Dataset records
------------------------------------------------

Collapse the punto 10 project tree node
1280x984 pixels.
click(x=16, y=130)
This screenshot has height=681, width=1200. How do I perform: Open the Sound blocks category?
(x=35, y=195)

------------------------------------------------

• Task requirements
Give again only the lines starting at the one that contains "This screenshot has" and running to the end of the data.

• Response below
This screenshot has height=681, width=1200. How do I perform: Open the Sound blocks category?
(x=35, y=195)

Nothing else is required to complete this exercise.